Medically Verified: 2/1/24

Medical Reviewer

Chief Editor

All of the information on this page has been reviewed and verified by a certified addiction professional.

Xanax is the brand name for alprazolam, a benzodiazepine drug that is available via prescription only. Alprazolam is used to treat anxiety, insomnia, stress disorders, and panic disorders. It is the most widely prescribed and abused benzodiazepine in the United States.[1]

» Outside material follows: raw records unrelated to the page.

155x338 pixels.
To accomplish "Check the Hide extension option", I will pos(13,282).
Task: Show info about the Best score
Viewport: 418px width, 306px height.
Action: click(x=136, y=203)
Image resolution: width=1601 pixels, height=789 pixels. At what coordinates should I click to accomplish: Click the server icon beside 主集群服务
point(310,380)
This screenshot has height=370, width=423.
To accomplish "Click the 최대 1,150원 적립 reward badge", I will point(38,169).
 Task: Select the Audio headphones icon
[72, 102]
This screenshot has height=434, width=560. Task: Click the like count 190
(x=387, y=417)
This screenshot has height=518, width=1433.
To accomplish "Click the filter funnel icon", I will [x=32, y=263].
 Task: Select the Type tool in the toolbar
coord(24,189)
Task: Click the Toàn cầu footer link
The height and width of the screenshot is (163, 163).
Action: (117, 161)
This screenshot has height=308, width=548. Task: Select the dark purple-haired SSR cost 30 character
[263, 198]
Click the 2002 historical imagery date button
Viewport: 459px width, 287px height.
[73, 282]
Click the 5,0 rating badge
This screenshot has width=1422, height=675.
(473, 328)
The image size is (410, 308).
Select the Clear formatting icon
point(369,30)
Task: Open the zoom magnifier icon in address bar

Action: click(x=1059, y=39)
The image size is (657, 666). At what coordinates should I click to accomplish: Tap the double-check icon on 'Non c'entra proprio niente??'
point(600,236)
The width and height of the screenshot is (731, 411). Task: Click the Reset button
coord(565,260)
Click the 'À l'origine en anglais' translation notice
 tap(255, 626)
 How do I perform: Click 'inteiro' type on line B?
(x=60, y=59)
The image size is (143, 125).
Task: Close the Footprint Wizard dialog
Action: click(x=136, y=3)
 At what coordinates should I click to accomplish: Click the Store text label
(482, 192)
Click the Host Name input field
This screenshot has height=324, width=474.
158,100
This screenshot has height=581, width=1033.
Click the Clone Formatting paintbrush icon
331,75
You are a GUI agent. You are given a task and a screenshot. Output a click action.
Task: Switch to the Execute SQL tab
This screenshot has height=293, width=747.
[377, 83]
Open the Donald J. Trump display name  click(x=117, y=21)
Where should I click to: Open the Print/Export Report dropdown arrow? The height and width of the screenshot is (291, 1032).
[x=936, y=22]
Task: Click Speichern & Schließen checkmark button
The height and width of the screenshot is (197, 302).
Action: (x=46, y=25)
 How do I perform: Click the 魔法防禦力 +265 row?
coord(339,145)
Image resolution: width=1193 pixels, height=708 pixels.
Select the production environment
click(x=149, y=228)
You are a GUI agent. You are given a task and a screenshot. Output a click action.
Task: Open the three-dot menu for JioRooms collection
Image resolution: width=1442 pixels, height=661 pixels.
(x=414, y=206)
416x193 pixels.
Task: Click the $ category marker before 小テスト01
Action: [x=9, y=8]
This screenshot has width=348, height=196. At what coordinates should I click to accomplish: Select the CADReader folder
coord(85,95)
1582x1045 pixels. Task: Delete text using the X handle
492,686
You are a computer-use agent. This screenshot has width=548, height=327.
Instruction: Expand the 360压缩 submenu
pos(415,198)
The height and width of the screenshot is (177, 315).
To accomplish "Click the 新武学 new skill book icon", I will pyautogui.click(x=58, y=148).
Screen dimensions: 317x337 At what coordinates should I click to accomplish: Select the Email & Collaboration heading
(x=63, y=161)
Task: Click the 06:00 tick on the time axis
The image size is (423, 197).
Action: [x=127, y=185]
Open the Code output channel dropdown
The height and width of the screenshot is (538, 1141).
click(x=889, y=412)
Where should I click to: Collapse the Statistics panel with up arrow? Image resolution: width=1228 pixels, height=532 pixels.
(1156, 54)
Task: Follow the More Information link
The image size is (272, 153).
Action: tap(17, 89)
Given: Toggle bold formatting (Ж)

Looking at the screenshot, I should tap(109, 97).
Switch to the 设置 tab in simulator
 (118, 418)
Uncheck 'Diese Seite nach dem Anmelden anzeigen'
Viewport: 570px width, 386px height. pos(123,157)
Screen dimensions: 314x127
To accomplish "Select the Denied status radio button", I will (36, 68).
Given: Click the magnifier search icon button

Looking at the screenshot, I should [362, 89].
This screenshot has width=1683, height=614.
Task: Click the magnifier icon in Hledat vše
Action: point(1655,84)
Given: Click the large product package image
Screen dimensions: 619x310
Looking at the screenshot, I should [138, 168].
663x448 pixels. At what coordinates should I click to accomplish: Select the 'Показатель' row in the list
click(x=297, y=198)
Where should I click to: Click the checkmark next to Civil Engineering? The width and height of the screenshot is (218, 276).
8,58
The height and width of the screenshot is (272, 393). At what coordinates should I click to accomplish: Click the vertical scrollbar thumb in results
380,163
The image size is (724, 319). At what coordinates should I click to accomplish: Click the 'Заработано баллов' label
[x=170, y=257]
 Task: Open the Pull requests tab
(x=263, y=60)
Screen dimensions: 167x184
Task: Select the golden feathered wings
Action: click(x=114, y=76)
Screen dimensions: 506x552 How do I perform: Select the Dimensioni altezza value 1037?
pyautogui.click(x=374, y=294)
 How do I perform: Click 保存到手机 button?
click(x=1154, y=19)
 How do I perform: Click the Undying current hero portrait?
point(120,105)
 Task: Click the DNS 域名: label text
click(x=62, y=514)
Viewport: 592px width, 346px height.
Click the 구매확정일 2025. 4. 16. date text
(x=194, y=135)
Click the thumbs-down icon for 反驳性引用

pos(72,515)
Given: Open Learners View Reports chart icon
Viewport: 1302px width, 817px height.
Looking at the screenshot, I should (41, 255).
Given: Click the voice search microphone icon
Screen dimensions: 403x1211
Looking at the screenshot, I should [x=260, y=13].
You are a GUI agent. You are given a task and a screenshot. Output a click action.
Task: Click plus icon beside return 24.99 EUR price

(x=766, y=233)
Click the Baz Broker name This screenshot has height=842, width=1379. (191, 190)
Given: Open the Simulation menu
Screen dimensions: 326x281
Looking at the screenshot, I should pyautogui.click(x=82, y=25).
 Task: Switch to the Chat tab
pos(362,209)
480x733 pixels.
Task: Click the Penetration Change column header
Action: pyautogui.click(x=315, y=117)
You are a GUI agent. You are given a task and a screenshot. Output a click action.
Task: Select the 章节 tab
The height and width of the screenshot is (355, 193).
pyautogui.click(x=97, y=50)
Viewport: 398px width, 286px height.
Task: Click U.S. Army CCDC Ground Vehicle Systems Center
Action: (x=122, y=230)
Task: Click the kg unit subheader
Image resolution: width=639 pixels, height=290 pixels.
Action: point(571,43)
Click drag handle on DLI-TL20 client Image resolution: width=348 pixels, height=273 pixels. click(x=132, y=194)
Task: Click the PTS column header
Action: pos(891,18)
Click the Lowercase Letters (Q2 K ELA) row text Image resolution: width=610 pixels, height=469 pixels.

Like other benzodiazepines, Xanax slows down the central nervous system (CNS), producing a calming, sedating effect on the body. Snorting Xanax is a popular method of abuse by teens and young adults because they believe insufflation (snorting) will produce stronger effects with a rapid onset.

Snorting Xanax is extremely dangerous as it can increase the risk of addiction, overdose, nasal cavity damage, and other unwanted side effects. If you or someone you love is addicted to Xanax, please contact Carolina Center for Recovery today to learn about our substance abuse treatment options.

Why Do People Snort Xanax?

Most of the time, when people start abusing prescription drugs they do so by taking a higher dose than prescribed or taking a dose more frequently than directed. Increasing your dose of a drug like Xanax will build your tolerance to the substance, meaning you’ll have to continue increasing your dose to feel the desired effects.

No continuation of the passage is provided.